Aber nicht nur die eigentliche Gewalthandlung beeinflusst die Entwicklung von Kindern und Jugendlichen, sondern auch die Art und Weise des darauf folgenden Umgangs damit. Wem konnte sich das Kind anvertrauen? Wurde seine Not erkannt? Wurde es gehört und ernst genommen? Wurde auf seine Ängste und Wünsche geachtet? Wurde die Gewalt beendet und die Situation verändert?

Inwieweit ein Kind durch Gewalt belastet oder geschädigt wird, ist nicht zuletzt auch davon abhängig, ob es Lebensbedingungen gibt, die eine Verarbeitung der Gewalterfahrungen ermöglichen. Hier spielen zahlreiche Faktoren eine Rolle: Wie liebe- und vertrauensvoll sind die Beziehungen, in denen das Kind lebt? Gibt es nahestehende Erwachsene wie Großeltern, Tanten, Nachbarn, die das Kind gut begleiten können? Hat es Freunde? Besucht es eine Einrichtung wie Kita oder Schule, in der auf seine Entwicklung geachtet wird?

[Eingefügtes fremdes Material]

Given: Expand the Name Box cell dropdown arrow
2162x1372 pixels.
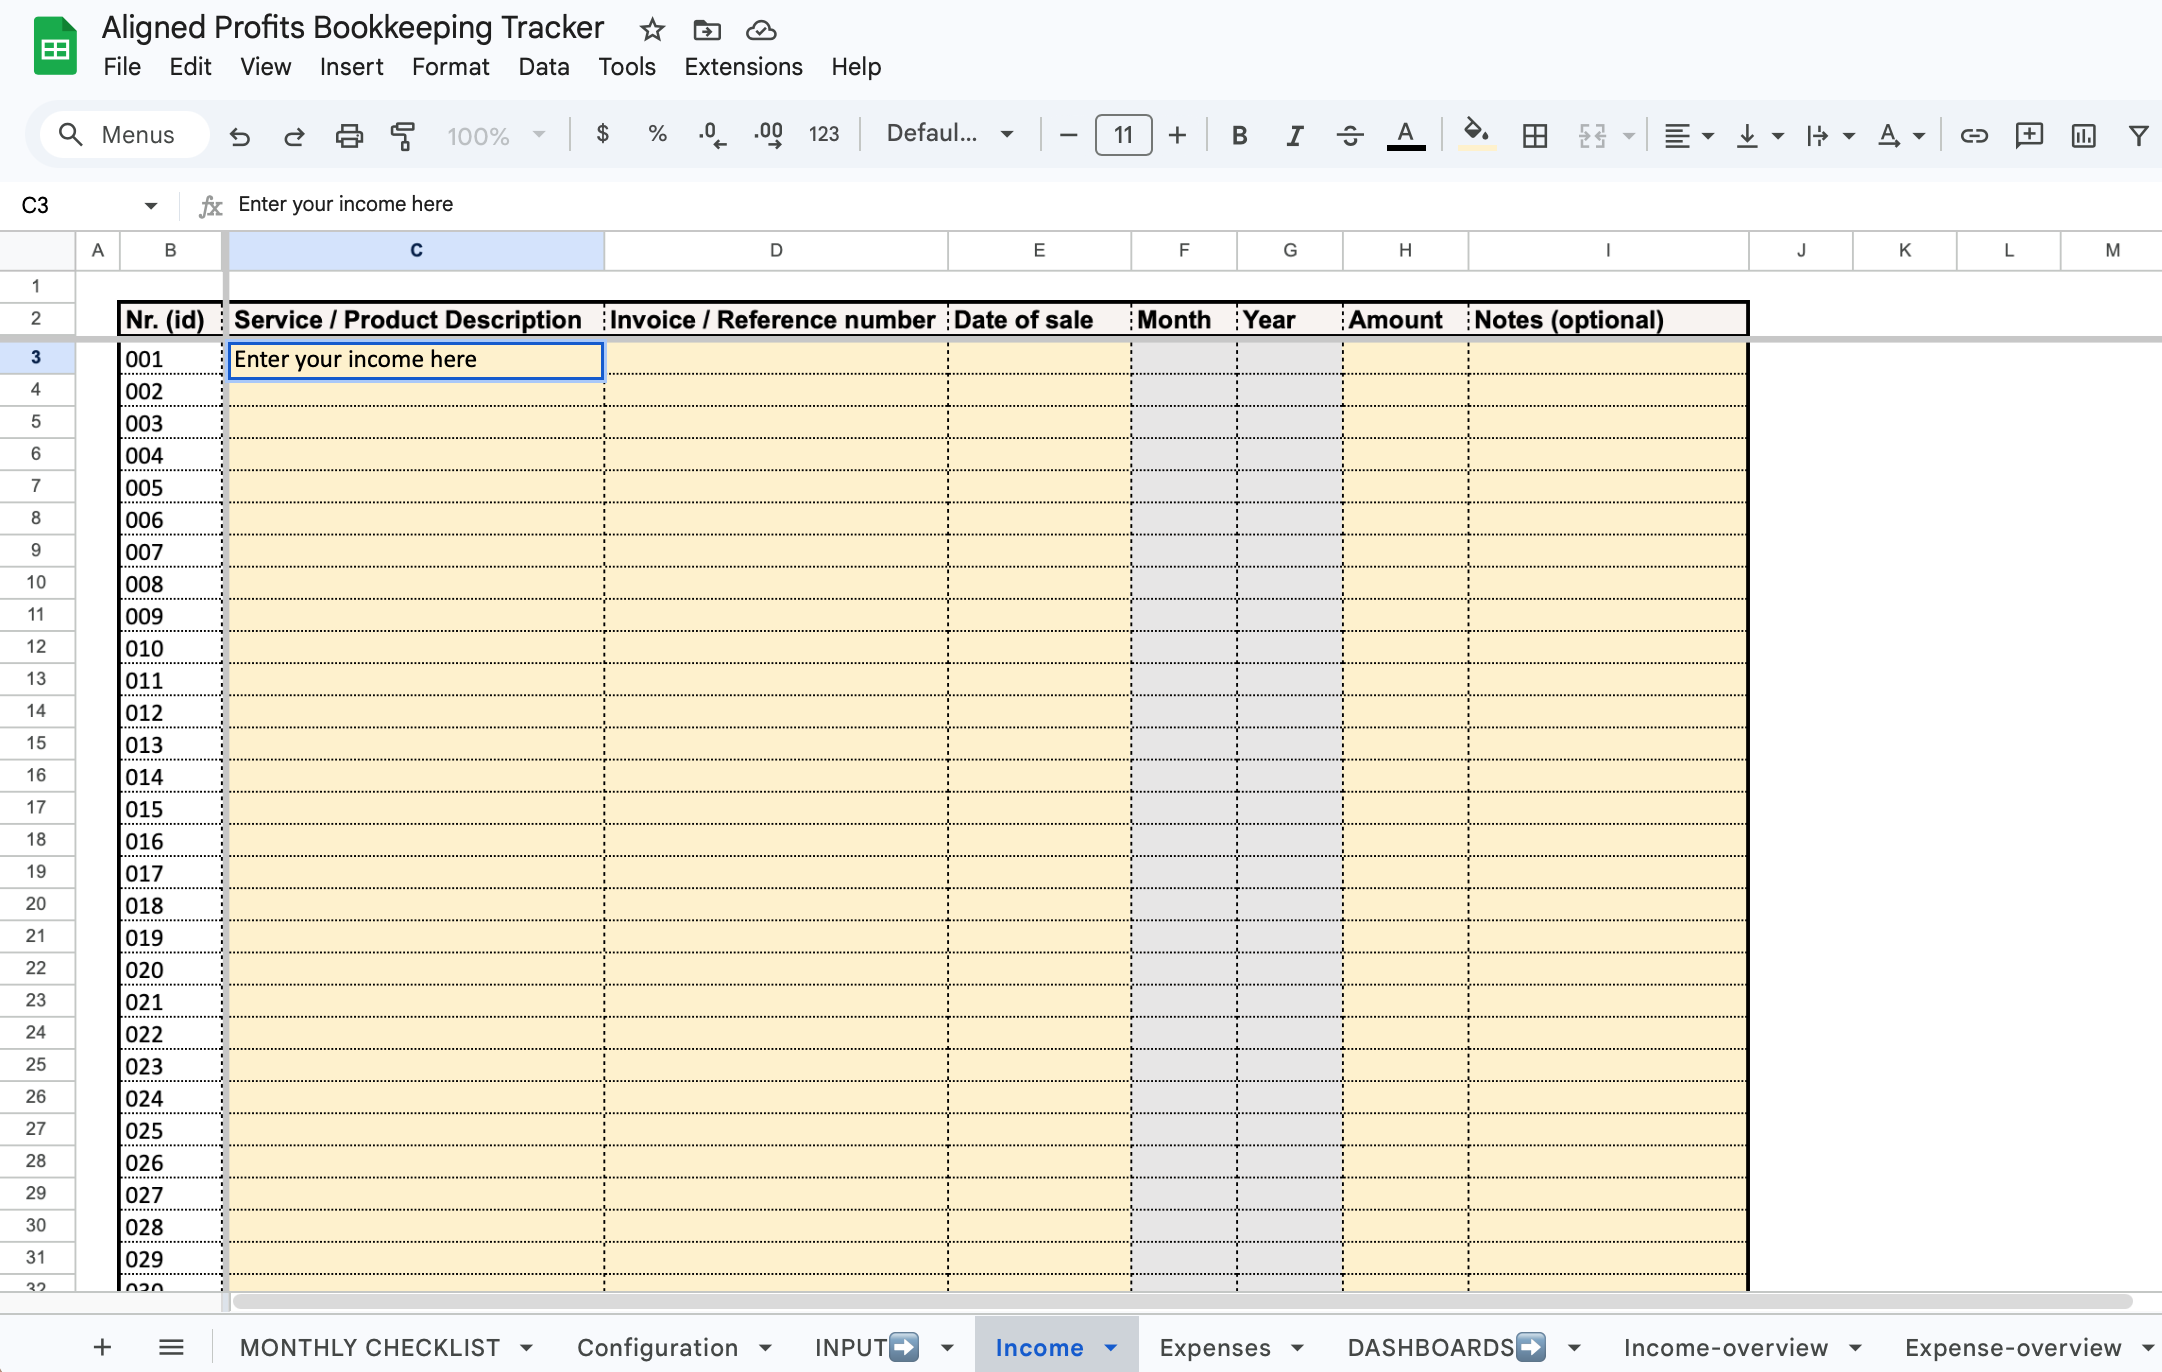Looking at the screenshot, I should coord(150,206).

Kinder haben die Fähigkeit, auch schlimme Erfahrungen in guten vertrauensvollen Beziehungen zu bewältigen. Oft erhalten sie in ihrem Lebensalltag hierfür ausreichend Unterstützung und den notwendigen Halt. Manchmal brauchen die Personen, die das Kind begleiten, dabei Hilfestellungen von außen, manchmal die Kinder zusätzliche ergänzende Angebote.

Immer kommt es darauf an, der individuellen Lebenssituation und den jeweiligen Fähigkeiten des einzelnen Fähigkeiten des einzelnen Kindes gerecht zu werden.